* Assignment: Take each line from the material below that includes the string "mode" and copy it.

* Task material:
════════════════════

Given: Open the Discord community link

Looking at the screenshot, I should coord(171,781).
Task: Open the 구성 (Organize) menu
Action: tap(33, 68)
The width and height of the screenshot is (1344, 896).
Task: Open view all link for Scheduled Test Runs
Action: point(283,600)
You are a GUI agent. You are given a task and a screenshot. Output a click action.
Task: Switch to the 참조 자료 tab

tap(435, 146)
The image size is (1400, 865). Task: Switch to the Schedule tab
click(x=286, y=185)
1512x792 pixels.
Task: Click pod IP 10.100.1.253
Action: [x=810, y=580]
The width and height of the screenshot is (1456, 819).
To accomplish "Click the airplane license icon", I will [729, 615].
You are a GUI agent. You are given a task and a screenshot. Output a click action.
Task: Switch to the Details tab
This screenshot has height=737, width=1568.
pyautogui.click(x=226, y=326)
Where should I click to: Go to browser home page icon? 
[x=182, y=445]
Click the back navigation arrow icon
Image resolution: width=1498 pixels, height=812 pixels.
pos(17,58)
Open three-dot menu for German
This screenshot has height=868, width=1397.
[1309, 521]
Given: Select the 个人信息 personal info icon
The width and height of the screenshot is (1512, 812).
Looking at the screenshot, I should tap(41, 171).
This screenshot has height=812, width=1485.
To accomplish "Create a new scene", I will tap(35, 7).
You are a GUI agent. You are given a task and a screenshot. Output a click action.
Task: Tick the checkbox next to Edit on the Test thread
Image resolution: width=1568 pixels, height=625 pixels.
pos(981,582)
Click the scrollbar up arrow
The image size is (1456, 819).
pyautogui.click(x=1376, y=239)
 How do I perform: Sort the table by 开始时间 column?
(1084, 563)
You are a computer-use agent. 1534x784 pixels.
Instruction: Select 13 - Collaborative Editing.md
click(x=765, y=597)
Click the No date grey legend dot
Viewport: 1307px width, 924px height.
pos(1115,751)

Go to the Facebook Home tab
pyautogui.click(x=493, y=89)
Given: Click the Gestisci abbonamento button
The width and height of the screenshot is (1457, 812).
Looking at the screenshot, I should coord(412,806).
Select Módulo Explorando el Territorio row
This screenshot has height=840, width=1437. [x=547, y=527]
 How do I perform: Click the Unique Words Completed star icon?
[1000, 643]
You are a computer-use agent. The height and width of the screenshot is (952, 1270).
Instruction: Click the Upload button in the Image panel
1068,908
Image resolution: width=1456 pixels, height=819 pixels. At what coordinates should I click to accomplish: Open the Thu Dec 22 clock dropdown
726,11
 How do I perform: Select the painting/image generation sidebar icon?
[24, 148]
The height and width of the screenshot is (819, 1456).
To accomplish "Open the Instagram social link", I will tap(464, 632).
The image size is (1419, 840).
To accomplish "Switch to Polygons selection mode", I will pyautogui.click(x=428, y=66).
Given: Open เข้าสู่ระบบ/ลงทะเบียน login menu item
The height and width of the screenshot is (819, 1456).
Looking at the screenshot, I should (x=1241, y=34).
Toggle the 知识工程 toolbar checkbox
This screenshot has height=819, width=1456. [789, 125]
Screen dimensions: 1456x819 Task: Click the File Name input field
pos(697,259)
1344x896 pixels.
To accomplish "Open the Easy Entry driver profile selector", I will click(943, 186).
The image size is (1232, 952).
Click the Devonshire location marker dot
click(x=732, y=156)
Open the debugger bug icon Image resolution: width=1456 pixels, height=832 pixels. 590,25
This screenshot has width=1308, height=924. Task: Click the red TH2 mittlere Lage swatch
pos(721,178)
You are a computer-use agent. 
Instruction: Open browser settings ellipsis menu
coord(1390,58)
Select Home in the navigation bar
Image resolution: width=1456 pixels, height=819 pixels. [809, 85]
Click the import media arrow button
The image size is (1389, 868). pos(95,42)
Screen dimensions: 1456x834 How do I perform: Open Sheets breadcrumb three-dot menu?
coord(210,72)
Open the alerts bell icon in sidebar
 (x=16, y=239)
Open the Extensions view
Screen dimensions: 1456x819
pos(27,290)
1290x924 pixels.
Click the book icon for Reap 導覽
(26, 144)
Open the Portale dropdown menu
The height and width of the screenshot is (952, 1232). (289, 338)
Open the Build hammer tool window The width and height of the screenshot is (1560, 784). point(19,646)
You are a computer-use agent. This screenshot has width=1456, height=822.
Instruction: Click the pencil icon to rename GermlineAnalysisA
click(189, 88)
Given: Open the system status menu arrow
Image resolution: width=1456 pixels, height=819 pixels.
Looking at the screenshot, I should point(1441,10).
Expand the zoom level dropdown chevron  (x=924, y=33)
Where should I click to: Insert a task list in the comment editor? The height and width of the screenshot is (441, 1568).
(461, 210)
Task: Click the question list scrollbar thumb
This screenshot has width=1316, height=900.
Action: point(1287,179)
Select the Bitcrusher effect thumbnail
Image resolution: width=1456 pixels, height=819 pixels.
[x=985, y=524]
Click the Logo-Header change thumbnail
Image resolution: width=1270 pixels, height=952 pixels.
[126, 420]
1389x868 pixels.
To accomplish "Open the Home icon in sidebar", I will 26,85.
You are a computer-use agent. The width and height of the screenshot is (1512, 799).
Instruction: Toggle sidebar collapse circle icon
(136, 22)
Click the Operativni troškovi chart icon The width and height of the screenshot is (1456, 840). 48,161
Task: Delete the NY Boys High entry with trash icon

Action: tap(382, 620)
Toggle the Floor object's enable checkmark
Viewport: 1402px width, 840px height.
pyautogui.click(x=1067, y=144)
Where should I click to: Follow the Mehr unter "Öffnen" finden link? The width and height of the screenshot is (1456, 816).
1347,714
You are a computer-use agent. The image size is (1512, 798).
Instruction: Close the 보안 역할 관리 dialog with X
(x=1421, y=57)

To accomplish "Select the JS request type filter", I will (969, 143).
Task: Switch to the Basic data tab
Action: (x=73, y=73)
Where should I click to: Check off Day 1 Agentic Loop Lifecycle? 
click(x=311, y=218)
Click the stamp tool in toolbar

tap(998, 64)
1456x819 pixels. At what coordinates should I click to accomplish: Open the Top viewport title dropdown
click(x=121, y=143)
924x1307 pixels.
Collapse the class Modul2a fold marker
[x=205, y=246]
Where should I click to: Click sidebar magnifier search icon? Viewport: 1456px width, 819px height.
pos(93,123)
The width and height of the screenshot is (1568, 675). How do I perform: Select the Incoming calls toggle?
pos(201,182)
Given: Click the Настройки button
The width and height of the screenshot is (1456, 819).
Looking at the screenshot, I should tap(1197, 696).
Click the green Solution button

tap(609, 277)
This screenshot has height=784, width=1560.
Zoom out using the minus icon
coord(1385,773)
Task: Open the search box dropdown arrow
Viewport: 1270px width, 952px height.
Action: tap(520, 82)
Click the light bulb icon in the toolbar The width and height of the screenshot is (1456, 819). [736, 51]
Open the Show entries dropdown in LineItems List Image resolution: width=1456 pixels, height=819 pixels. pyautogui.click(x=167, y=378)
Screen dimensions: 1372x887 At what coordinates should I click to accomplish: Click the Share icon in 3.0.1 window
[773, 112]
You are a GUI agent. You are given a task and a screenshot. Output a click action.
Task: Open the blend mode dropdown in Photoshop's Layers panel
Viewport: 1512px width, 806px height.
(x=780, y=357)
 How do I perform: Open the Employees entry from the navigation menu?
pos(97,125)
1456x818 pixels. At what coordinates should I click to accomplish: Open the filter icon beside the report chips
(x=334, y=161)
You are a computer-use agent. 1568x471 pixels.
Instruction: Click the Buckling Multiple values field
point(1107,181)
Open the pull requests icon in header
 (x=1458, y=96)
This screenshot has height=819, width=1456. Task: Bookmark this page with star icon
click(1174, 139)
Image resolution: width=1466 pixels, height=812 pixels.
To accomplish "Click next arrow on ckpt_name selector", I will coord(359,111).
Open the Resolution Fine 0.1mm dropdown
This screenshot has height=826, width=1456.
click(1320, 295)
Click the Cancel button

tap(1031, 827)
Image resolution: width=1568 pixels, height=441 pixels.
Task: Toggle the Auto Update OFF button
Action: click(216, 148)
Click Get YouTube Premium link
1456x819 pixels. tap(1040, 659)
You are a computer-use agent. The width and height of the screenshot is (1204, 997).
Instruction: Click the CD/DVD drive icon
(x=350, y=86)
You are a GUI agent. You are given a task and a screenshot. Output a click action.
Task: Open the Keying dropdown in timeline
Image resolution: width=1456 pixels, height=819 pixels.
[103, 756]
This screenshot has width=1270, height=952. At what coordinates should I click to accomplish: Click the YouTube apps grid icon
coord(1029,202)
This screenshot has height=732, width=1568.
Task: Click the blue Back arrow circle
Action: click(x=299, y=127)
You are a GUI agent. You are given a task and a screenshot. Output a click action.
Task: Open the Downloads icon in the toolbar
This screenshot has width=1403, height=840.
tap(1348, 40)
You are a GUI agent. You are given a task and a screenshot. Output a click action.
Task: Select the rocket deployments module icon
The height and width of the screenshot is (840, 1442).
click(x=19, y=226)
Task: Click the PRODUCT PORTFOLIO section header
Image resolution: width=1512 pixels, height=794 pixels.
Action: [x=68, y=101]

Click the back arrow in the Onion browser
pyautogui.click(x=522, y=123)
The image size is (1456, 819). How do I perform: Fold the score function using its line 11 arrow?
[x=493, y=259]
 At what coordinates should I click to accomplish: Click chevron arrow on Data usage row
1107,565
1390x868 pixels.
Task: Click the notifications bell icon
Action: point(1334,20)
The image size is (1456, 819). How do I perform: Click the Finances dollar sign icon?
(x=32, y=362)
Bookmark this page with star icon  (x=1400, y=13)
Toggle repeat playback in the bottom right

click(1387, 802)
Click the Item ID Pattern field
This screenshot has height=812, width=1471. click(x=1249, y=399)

════════════════════

* The completed task:
To accomplish "Switch to Polygons selection mode", I will pyautogui.click(x=428, y=66).
Task: Open the blend mode dropdown in Photoshop's Layers panel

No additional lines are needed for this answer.